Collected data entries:

**********

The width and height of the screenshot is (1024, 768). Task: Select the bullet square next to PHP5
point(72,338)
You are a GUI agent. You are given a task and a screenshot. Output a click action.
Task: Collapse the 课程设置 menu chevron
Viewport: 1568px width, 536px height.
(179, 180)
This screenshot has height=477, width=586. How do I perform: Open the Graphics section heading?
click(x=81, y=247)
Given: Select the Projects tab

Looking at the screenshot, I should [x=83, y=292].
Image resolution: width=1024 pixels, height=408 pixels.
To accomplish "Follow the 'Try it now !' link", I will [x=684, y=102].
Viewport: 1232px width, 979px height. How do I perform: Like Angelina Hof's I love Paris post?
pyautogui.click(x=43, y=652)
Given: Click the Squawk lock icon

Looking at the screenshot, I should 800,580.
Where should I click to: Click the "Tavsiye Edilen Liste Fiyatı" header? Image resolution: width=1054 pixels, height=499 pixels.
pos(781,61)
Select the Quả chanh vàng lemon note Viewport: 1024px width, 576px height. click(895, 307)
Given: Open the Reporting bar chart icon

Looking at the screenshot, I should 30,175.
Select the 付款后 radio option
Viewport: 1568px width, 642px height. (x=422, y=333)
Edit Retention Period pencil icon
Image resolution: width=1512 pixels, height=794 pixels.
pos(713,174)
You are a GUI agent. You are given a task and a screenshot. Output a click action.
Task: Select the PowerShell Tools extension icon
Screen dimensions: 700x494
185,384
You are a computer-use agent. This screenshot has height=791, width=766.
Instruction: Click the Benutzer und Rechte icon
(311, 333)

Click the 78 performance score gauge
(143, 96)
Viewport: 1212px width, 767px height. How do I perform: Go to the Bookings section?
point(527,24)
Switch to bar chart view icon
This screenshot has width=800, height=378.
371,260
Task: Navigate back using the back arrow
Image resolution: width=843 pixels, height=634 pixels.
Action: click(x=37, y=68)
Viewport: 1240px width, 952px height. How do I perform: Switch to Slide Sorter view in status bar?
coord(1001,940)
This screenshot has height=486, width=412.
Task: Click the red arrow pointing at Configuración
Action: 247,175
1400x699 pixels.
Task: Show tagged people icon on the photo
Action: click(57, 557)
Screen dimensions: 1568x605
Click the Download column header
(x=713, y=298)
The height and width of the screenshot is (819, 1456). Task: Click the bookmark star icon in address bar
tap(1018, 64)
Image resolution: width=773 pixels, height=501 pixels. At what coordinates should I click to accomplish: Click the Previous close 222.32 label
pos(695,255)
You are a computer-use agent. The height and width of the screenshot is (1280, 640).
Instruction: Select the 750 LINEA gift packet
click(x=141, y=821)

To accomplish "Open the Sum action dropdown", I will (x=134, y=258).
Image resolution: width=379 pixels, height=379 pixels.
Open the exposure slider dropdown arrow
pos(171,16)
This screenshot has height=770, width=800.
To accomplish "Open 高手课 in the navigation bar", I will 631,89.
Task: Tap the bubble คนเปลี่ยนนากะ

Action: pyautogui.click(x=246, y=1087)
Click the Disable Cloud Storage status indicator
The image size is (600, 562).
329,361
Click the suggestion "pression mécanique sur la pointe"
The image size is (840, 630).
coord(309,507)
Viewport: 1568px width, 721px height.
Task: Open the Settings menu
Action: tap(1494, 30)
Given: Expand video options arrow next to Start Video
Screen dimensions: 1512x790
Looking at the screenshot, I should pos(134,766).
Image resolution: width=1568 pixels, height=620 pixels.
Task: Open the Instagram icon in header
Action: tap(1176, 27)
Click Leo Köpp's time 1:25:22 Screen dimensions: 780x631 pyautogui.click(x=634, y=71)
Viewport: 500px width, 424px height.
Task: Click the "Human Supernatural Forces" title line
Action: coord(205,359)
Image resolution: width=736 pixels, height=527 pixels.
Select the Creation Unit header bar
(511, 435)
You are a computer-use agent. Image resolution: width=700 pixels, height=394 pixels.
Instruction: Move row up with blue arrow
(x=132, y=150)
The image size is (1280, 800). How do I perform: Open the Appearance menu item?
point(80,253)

**********

Problem details. Only the lines from the one with "Select the Creation Unit header bar" through the end of the records above are to be copied, exactly as written.

Output below.
Select the Creation Unit header bar
(511, 435)
You are a computer-use agent. Image resolution: width=700 pixels, height=394 pixels.
Instruction: Move row up with blue arrow
(x=132, y=150)
The image size is (1280, 800). How do I perform: Open the Appearance menu item?
point(80,253)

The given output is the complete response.